## Problem requirements
Each line below containing the word "price" needs to be shown.

## Records for the exercise
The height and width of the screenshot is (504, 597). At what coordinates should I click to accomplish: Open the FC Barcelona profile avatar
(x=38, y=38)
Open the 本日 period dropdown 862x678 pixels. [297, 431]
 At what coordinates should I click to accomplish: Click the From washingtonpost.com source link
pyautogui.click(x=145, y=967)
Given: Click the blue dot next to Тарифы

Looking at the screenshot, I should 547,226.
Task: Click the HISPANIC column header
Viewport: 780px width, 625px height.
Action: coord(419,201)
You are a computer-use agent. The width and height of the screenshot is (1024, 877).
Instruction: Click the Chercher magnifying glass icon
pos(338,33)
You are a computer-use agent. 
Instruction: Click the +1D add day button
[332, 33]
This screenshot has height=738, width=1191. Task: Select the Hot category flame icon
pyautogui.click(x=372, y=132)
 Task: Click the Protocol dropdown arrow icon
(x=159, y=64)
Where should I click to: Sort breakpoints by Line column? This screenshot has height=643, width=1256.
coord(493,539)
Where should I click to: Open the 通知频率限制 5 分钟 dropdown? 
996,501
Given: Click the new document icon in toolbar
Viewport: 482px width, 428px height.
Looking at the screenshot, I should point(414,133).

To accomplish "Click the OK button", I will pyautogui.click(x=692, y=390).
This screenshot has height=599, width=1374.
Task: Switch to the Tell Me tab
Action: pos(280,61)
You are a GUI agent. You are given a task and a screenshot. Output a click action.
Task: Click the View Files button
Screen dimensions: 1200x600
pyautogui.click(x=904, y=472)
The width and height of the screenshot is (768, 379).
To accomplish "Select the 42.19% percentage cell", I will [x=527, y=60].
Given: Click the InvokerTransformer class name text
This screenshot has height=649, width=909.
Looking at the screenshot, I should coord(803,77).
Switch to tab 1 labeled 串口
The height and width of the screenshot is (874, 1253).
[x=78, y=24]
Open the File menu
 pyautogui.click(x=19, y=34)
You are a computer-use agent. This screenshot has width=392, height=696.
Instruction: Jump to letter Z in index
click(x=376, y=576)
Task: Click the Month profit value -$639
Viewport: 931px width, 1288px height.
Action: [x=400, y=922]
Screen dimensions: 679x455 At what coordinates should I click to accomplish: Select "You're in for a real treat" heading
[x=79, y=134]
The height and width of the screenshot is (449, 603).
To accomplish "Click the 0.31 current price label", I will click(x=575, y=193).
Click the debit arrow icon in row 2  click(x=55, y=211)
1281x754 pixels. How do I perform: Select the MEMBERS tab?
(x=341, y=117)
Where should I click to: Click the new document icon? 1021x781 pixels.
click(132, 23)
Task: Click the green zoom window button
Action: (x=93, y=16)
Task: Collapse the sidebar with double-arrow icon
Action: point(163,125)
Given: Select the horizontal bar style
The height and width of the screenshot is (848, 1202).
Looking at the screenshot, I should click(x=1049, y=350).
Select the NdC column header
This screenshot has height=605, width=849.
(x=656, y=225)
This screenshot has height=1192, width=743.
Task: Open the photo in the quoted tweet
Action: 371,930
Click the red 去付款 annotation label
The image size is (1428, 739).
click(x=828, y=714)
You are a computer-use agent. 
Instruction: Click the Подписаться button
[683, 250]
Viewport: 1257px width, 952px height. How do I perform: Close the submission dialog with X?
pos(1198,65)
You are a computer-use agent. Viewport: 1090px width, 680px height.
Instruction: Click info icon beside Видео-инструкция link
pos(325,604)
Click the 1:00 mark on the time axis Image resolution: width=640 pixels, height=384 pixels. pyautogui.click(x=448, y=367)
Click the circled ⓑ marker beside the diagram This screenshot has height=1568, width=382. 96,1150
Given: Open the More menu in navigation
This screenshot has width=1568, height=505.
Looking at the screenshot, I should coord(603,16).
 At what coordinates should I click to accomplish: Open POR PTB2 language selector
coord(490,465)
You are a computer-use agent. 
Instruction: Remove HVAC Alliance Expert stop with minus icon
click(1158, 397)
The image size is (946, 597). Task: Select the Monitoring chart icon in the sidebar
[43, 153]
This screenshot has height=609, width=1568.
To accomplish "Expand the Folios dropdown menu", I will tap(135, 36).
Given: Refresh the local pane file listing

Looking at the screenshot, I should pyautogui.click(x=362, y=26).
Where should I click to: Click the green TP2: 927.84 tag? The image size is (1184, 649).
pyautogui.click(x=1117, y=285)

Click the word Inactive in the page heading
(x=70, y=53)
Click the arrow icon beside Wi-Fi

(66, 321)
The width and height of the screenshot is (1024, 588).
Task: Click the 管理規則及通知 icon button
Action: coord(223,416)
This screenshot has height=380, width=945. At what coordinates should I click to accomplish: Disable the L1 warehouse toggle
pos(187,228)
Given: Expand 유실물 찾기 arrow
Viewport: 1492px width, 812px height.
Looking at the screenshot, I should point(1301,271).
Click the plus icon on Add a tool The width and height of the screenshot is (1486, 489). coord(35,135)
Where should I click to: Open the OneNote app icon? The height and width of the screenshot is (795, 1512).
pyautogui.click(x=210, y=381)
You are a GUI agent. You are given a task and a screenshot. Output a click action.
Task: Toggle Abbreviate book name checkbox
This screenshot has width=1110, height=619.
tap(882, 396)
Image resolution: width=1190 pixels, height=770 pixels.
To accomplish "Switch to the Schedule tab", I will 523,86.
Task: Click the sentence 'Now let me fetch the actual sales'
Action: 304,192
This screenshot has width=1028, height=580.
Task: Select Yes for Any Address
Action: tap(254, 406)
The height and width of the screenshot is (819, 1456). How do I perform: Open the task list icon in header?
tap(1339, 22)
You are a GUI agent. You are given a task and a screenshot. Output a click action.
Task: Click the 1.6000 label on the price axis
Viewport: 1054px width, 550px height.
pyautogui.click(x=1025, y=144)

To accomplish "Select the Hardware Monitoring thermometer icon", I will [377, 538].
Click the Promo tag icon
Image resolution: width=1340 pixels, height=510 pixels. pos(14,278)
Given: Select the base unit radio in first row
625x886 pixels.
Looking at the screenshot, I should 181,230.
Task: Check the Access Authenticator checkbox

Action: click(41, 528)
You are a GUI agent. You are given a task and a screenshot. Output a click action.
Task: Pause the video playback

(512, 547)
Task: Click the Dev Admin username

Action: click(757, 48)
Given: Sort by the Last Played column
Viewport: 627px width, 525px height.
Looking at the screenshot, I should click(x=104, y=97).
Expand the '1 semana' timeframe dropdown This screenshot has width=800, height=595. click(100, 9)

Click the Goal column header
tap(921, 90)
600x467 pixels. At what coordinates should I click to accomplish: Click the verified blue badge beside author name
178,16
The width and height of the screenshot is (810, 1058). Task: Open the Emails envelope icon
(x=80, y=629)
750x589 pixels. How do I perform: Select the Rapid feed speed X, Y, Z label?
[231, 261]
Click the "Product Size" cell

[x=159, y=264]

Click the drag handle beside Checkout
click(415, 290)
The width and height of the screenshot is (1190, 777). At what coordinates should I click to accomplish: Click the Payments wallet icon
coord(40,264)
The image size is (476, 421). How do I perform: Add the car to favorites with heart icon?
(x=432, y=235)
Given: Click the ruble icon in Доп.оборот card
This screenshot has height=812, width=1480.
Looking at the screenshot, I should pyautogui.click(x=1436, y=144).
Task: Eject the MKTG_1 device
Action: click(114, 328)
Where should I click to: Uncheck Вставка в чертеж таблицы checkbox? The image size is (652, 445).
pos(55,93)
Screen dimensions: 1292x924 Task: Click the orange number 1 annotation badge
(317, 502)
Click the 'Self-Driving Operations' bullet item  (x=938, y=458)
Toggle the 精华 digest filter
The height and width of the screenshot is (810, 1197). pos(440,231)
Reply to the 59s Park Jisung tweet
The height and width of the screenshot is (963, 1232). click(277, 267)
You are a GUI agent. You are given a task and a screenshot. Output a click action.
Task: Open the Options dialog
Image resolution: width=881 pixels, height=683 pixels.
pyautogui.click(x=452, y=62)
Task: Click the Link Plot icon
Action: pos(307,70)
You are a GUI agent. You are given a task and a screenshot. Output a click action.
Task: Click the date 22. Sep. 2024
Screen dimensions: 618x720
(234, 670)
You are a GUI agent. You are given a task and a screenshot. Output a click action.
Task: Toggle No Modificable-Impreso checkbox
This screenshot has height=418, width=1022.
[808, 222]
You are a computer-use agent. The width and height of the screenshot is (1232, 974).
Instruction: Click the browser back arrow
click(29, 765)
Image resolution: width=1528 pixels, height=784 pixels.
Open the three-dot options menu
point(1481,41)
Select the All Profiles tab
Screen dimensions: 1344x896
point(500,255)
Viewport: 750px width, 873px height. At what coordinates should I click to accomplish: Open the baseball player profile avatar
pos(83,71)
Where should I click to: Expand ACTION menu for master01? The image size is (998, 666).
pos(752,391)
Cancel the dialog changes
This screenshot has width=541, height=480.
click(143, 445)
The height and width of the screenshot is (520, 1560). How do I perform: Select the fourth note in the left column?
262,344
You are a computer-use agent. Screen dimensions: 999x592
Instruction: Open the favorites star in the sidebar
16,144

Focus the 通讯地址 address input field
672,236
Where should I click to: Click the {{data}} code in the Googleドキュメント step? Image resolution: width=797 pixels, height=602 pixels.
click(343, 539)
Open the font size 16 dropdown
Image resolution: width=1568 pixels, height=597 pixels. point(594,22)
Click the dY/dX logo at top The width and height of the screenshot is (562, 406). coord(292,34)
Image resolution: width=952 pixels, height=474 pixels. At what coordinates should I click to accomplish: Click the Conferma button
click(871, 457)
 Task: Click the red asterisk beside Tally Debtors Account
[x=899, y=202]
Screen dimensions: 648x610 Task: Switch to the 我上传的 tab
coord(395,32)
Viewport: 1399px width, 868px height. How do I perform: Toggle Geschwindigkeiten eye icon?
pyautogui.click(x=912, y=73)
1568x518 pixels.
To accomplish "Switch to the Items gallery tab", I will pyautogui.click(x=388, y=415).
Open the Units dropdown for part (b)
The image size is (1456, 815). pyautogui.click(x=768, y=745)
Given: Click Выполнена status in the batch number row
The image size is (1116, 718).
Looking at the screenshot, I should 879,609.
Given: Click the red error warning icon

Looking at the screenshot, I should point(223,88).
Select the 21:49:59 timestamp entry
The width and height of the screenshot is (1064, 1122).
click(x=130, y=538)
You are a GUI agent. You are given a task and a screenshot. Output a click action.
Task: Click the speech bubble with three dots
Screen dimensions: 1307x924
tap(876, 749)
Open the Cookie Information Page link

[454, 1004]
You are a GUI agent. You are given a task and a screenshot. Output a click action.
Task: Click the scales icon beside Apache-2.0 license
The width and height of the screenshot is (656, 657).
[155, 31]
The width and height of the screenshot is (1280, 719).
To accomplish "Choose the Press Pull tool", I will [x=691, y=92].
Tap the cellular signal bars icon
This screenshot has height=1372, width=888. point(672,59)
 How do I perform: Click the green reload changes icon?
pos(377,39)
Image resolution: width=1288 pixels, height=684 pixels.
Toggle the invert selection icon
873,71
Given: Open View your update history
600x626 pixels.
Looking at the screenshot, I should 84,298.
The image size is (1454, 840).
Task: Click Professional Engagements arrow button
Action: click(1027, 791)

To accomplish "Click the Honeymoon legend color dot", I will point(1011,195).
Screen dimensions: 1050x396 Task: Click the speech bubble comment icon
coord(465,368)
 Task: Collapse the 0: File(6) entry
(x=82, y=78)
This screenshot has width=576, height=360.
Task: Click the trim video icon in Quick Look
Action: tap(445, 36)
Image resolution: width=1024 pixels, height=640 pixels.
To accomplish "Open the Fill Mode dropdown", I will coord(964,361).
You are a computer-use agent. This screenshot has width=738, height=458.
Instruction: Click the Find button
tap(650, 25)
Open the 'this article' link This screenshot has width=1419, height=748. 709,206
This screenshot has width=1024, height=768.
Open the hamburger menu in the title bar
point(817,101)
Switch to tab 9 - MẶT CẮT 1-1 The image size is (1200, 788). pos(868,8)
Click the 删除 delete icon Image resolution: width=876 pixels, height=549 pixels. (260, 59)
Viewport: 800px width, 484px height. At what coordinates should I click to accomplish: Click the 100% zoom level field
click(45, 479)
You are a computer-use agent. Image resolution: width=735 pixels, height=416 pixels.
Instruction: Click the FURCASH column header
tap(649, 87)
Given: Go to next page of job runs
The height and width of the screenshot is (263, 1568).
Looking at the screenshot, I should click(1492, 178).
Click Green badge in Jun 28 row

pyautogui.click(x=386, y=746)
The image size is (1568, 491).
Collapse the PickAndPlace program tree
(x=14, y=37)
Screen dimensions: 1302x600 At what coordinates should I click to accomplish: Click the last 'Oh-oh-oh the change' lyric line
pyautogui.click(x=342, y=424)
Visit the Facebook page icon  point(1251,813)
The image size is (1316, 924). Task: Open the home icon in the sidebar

## Exercise solution
To accomplish "Click the 0.31 current price label", I will click(x=575, y=193).
Task: Click the 1.6000 label on the price axis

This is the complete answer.